Monday, November 14, 2016

I scraped all the 2016 U.S. election data

I'm a weird guy. I enjoy building webscrapers; I find it relaxing. I have no real plans to use the 2016 U.S. election data, no particular horses to grind (I'm not to thrilled at the outcome, but hey), but I've been  hanging around /r/datasets on Reddit, and lots of people were asking for the data, and wondering if someone was going to scrape it. So, I did.

All of the data is in this Github repo. Obviously, I did not put a license of any sort on it, so feel free to use it. If you end up doing any interesting analyses with it (even boring ones, I'm not picky) I'd love to hear about it!

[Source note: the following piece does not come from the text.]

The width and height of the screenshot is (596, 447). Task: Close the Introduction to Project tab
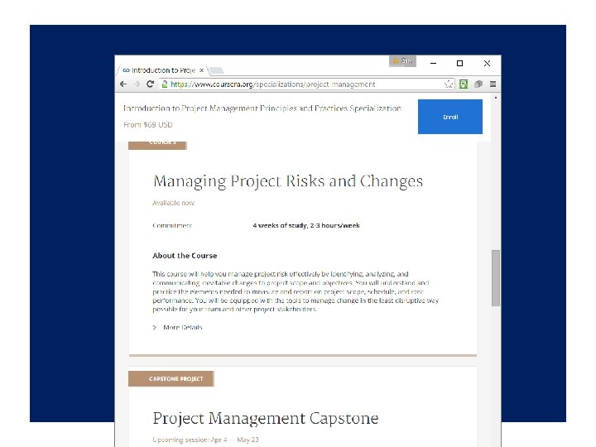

If I understand correctly, official verified (as opposed to reported) results will start to be released by the states in 2-4 weeks, but it seemed a shame the data was not, as far as I could tell, easily available right now.

(Of course, given my experience as to how the universe works, probably there will be a better data dump of all this info somewhere soon, or someone will point out it already exists somewhere my Google Fu wasn't strong enough to find, making my 10-12 hours of effort redundant. But it wouldn't have happened if I hadn't forced fate's hand!)

Is scraping legal? Yes. Is it ethical? Pretty much. Feel free to disagree; my position is that this is all public data, not in any copyright, presented publicly, and I scraped it by automating an actual web browser, so I did not use up any more of the websites' resources than a regular visitor. If I have breached any terms of service, I'll just have to live with the consequences, of which there are likely to be none. Here's a good Quora post about the subject.